Antunes também criticou o gastos das gestões do PSB com publicidade.

“É lamentável ver que a Prefeitura do Recife gasta mais com comunicação institucional do que com a prevenção aos danos causados pela chuva. Isso já é uma série histórica do PSB, que gasta muito para fazer sua propaganda e tira ano a ano o dinheiro para o combate às enchentes”, disse.

É preciso controle urbano

Para entender as cheias que abateram o Recife, é necessário entender o funcionamento hídrico da região. À Oeste, o professor Ronald Vasconcelos, da Universidade Federal de Pernambuco (UFPE) explica o funcionamento das bacias da cidade.

“Na planície, o rio é chamado de Pequena Calha, é o local que sempre corre água. Depois há a Média Calha. É aquela que, quando tem uma precipitação (de chuva) maior, é ocupada e o rio se espraia. E tem o que chamamos de Grande Calha. É a calha que o rio se espalha, como ocorreu nessa semana, em que o nível do rio vai para além do esperado. No Recife, nós temos três principais bacias: Rio Capiberibe, Rio Beberibe e Rio Tejipió. Em 1975, a gente teve um evento como esse, da semana passada, que essas três calhas ficaram uma coisa só, se juntaram. Ou seja, a planície do Recife é a grande calha desses três rios”.

Ronald argumenta que assoreamento dos rios, ou seja, o acúmulo de materiais orgânicos e inorgânicos contribui para as cheias na cidade. Como solução, o Estado deve realizar as dragagens das bacias hídricas.

“A dragagem constitui em afundar o rio, como ele era antigamente, e retirar sedimentos de dentro, que são lixo, terra, matéria orgânica do esgoto e outras coisas”, explica o professor.

No caso dos morros, Ronald explica que plantio nas encostas e nos cumes firma o solo e reduz a possibilidade de deslizamentos.

“Só para você ter uma ideia, a Zona da Mata de Pernambuco tem um solo parecido com o solo da Região Metropolitana. Você tem 400 anos de plantio de cana de açúcar. O que acontece? Por que essa região não se acabou com as chuvas? Porque o que a gente planta é uma graminha que dá sustentação a água”.

--- SEÇÃO DE DADOS ---

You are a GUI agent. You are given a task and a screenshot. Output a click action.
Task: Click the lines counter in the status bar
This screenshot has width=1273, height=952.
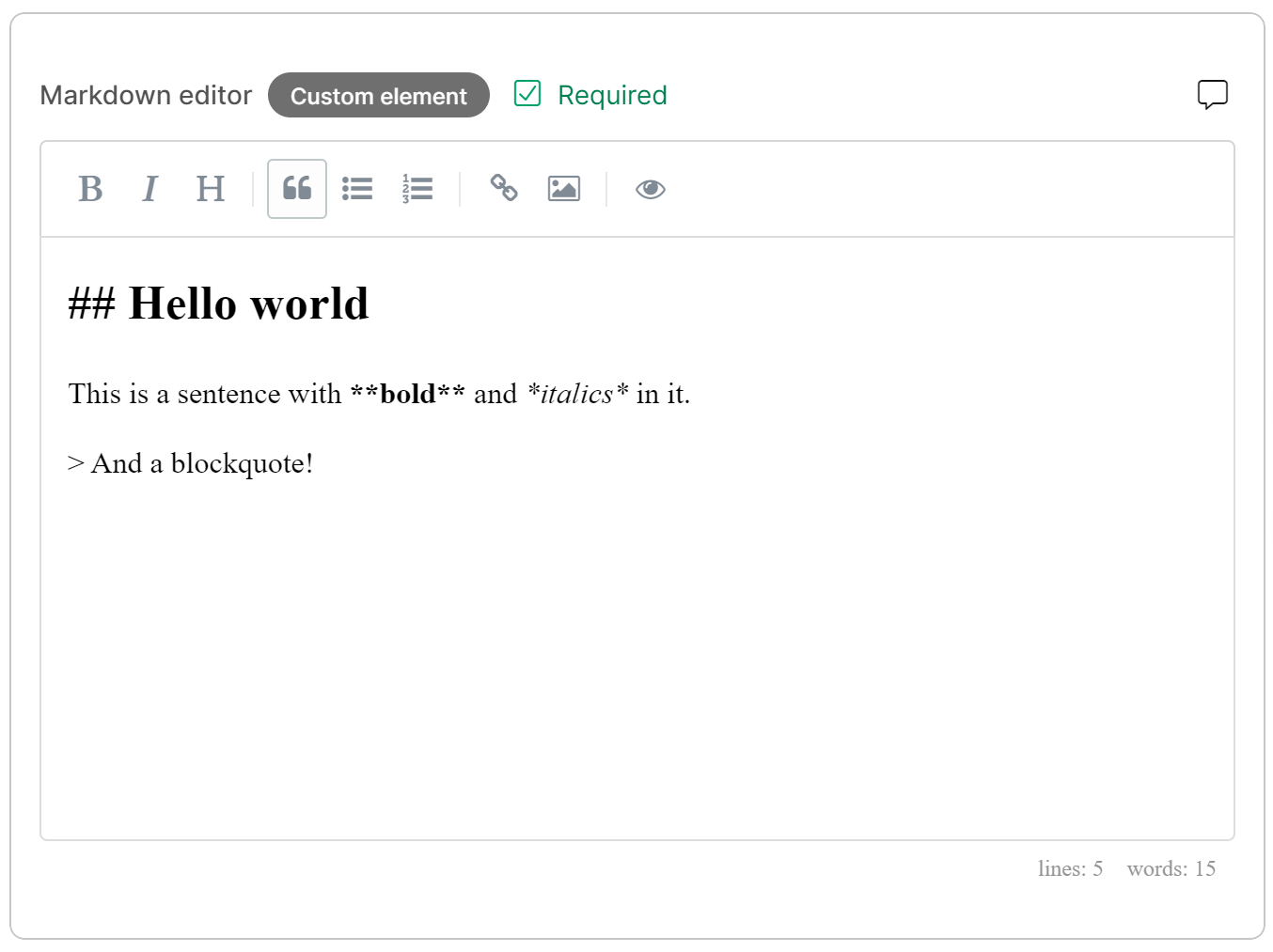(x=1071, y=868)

* * *

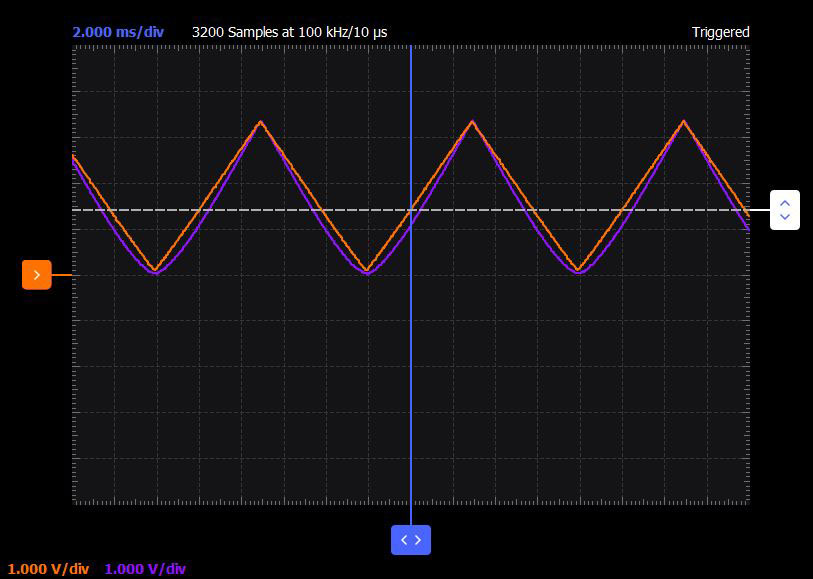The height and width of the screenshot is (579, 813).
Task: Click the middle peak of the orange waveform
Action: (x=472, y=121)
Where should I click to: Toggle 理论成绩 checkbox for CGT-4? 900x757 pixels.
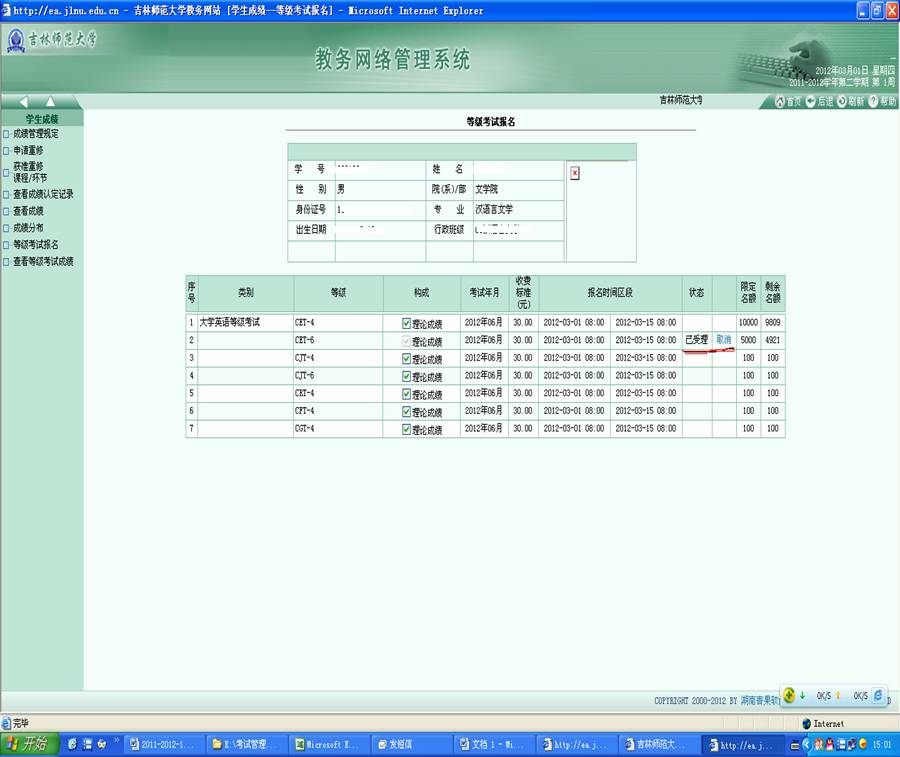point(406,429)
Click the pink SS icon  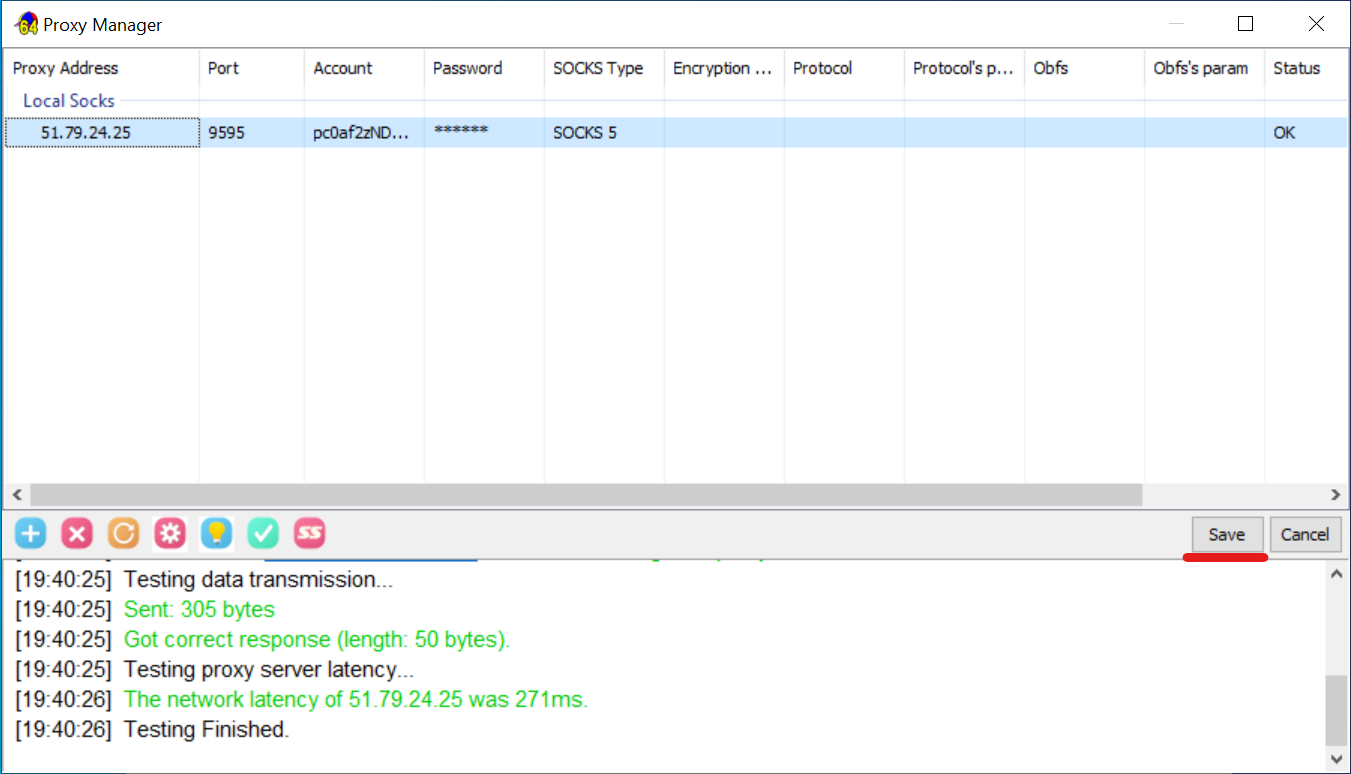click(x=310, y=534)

--- QUESTÕES PROPOSTAS ---
**1)** Responda com base no trecho sobre as cheias do Recife:
(a) Quais são as três principais bacias do Recife?
(b) Em que ano houve um evento em que as três calhas se juntaram?
(c) O que se planta há 400 anos na Zona da Mata de Pernambuco?
**2)** Escreva a continuação do trecho sobre as cheias do Recife, a partir da última frase apresentada.

--- RESPOSTAS ESPERADAS ---
**1)**
(a) Rio Capiberibe, Rio Beberibe e Rio Tejipió.
(b) Em 1975.
(c) Cana de açúcar.

**2)**
O arquiteto também aponta que o poder público precisa fazer o controle urbano das áreas de risco.

“É preciso fazer também uma coisa que geralmente os políticos se afastam, que é o controle urbano. É preciso dizer ao morador: ‘aí não é para ficar e você não vai ficar’. Tem o problema social? Tem. Mas o problema social maior é o que está aí agora. Você vê a pessoa perder a casa, a geladeira, a televisão, a cama, os armários, o trabalho de uma vida”, finaliza.

Governo do Estado e Prefeitura

Nesta sexta-feira, 3, o governo de Pernambuco anunciou uma pensão vitalícia de um salário mínimo aos dependentes dos mortos na tragédia. A gestão estadual também prometeu um auxílio único de R$ 1,5 mil aos desabrigados e desalojados.

Em coletiva de imprensa no Palácio de Campo das Princesas, o governador também decretou luto oficial de três dias em Pernambuco pelas vítimas.

No total, serão destinados R$ 123 milhões do Tesouro estadual para essas iniciativas, que beneficiarão 82 mil famílias inseridas no Cadastro Social de Vulnerabilidade identificadas nessas condições.

“Hoje encerramos as buscas pelas pessoas desaparecidas. Quero prestar minha solidariedade aos familiares das 128 vítimas e informar que estamos decretando luto oficial de três dias, em memória dessas pessoas. Vamos repassar cerca de R$ 120 milhões aos municípios em situação de emergência, para que seja pago o Auxílio Pernambuco às famílias prejudicadas”, afirmou Paulo Câmara

O prefeito do Recife, João Campos, anunciou que os moradores da cidade, que foram afetados pelas chuvas, receberão R$1.000. O chefe do Executivo municipal também disse que o auxílio-moradia do Recife aumentará em 50%, passando de R$200 para R$300.

“A gente tem um plano permanente na cidade de cuidado às áreas de risco. Nós temos, por exemplo, nesse ano, R$168 milhões de investimentos de preparação para o período do inverno e dentro desse valor tem mais de R$40 milhões destinados a proteção de encostas. Eu formalizei uma solicitação ao Ministério de Desenvolvimento Regional de que R$74 milhões que existem num convênio entre prefeitura e Governo do Estado firmado ainda em 2012 possa ser liberado e de maneira imediata para a gente realizar essas obras, além de R$300 milhões para a construção de novas proteções de encostas”, afirmou o prefeito.